Didn't know that there may have been a pre-Christian belief in a "chthonic otherworld"... this book "Twilight of the Godlings" a fascinating cauldron of information @drfrancisyoung.bsky.social
November 11, 2025 at 8:13 PM
Reading @victoriachang.bsky.social in the small hours, soaking it up. Maybe if I soak it up I could write like this. Poems that make you say "oh my god". & tell such truthful lies. "I have cut eight lines off this poem for no/ other reason except that they were lies. Perhaps all lines/ are lies."
October 26, 2025 at 6:42 AM
Reading (for the second time) @victoriachang.bsky.social 's "With My Back to the World". I love the way these poems inhabit the artworks they describe. But I also love the moments of distance: "I realized that I needed to/ return on a day when I too could rope off my sadness."

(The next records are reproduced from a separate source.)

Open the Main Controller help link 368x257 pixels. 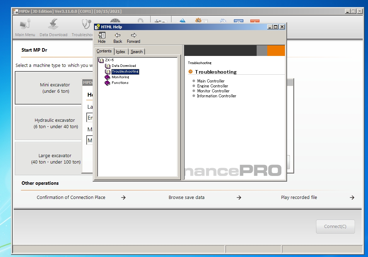coord(211,81)
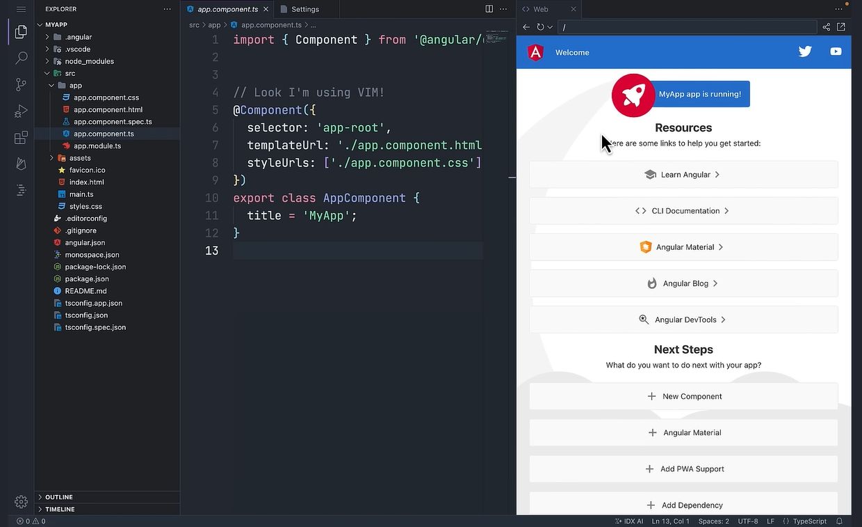Image resolution: width=862 pixels, height=527 pixels.
Task: Click the Settings gear in the activity bar
Action: point(21,501)
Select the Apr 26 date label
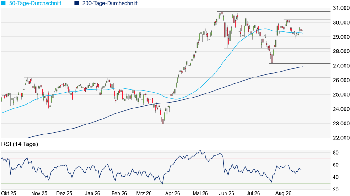The width and height of the screenshot is (350, 196). click(x=172, y=193)
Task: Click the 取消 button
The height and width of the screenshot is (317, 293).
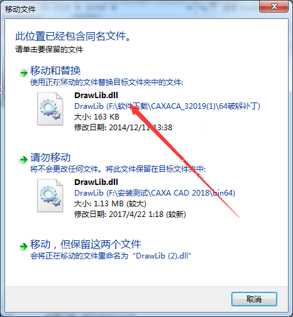Action: [254, 299]
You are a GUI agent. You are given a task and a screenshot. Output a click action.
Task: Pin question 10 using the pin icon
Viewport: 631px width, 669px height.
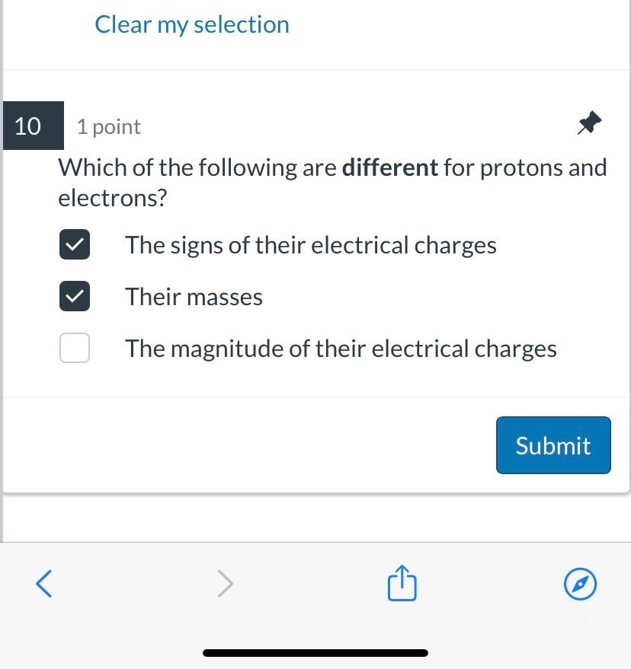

October 24, 2025 at 9:15 PM
Current read: Monster by @dzifabenson.bsky.social . It's phenomenal. It's like attending a stunning multimedia exhibition - but it's a poetry book.
October 11, 2025 at 8:59 AM
Amazing 😍 night out at @cambridgejunction.bsky.social seeing @jayahadadream.bsky.social and Lowkey (Kareem Dennis). Words are not just for nerds!! Restoring faith in humanity.
September 2, 2025 at 7:26 AM
Day 7: Prelude to Bruise by @theferocity.bsky.social . "The dress is an oil slick. The dress/ ruins everything." Sexy, slick lines and commitment to personal story, all of it gay, all so hot I don't get a dull moment to figure out the pitch perfect techniques.
August 31, 2025 at 8:44 PM
Day 6: When God Is a Traveller by Arundhati Subramaniam. After yesterday's tough reading this book was refreshingly lightweight. No bad thing - there was even some humour. My favourite poem was "Bhakti": the suggestion was to put God in a hip flask to "keep it illicit".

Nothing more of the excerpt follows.